Coachella Threatens Legal Action Against Frank Ocean Filmmaker

Coachella Frank Ocean filmmaker

Photo Credit: Ole Haug / CC by 2.0

Coachella parent company AEG is threatening legal action against a filmmaker who created a concert film using found footage of Frank Ocean’s April 16 performance at the festival.

Professional filmmaker Brian Kinnes stitched together around 150 videos uploaded by Coachella attendees to YouTube, TikTok, and Twitter to make an unofficial film spanning the entirety of Frank Ocean’s set from April 16. 

Kinnes launched the film, which runs about one hour and 20 minutes, on Tuesday, April 25, and received a cease and desist order from entertainment company AEG that same day. AEG demanded that Kinnes “remove and destroy all audio and video content (…) of musical performances from the Festival.” 

Coachella’s parent corporation, who also owns Coachella promoter Goldenvoice, writes that “anything short of full compliance with this demand will lead to the initiation of immediate formal legal action.” 
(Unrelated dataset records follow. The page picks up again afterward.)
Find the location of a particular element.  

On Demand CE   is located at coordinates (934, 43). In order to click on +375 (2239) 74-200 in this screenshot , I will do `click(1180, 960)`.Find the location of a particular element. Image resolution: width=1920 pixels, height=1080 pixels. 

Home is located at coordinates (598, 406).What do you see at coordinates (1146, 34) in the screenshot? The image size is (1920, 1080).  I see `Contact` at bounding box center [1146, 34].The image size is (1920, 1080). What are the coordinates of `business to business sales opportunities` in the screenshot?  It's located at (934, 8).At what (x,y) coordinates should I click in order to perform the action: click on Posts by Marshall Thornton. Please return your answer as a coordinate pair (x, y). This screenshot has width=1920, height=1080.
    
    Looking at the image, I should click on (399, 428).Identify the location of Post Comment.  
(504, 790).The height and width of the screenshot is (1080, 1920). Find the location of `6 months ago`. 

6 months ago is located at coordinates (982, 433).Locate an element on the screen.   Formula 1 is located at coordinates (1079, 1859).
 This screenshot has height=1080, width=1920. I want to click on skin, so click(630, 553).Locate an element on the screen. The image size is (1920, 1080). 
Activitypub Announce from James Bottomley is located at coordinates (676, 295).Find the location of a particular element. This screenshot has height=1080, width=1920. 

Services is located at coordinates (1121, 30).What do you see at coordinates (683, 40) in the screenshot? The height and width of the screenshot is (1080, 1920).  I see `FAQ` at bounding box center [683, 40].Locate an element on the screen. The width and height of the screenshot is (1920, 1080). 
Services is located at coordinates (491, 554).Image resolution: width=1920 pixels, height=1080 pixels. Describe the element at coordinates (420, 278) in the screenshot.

The 26-year-old Kinnes, a lead editor at Simone Films, made his movie after official Coachella live stream partner YouTube announced that they would not include Ocean’s set in the official Coachella live stream. Kinnes, a massive Frank Ocean fan, made a similar film in 2017 by compiling fan-uploaded footage of Ocean’s show at the now-defunct FYF Fest.

Due to a report filed by third-party copyright holder Rico Management, Kinnes’ 2023 film — the most definitive and high-quality recording of the highly-controversial Coachella performance — was quickly removed from YouTube. But Kinnes provided links on his website to sites like Dropbox and Google Drive, where people were still hosting and downloading the concert film. Those links have since been removed from Kinnes’ website, which now features a disclaimer that the film is “currently unavailable to the public.”

“I’m not concerned with any legal repercussions because I do not plan on making a single penny from it,” Kinnes told Variety. “I will continue to upload it in places that (Ocean’s) legal team will not be able to find. I don’t know if I should tell that to a reporter, but it deserves to exist online.”

However, since AEG demanded that Kinnes remove all references to Coachella from his website and associated social media accounts, he has complied by deleting tweets and scrubbing the video from his website. Still, Kinnes says he is confident that “the video is going to be online forever,” as many fans could download it before the cease-and-desist filing required him to take it down.

Kinnes explains that he edited the film using DaVinci Resolve for over 80 hours. He sent the two clearest audio files he could find of Ocean’s set to a sound engineer, who fused them into one clean recording. Kinnes then stitched together hundreds of videos he found online from festival attendees, estimating that he downloaded 450 videos from 300 different concertgoers and used about 150 clips in his edit.

“I’m just combining what’s publicly available,” says Kinnes. “(AEG’s) claims are pretty frivolous and almost completely baseless.”

Kinnes sounds confident, but the copyright and IP laws surrounding his film are complicated, given that the film includes Ocean’s music and lyrics, graphics and video elements that Kinnes does not own, the festival’s trademarks and signage, and the social media platforms to which fans uploaded the original recordings. 

Legal experts say AEG could make a trademark dilution claim even if Kinnes tries a fair use defense — and even if Kinnes is not held liable for infringement. Kinnes did not attend the festival, so AEG’s festival ticket terms, which state that “no one may transmit, broadcast, or communicate any live audio or audiovisual images from the event site,” would not necessarily apply since he did not agree to AEG’s ticket terms. Regardless, the policy is rarely enforced, as evidenced by the 450 Frank Ocean videos Kinnes downloaded to create his film.

Kinnes’ defense of fair use might be flimsy, given that he tweeted that “the amount of job offers I’ve gotten in the last 48 hours is truly insane.” AEG’s legal team should be eager to point out if Kinnes received monetary gain from the film from which he claimed not to have made a penny.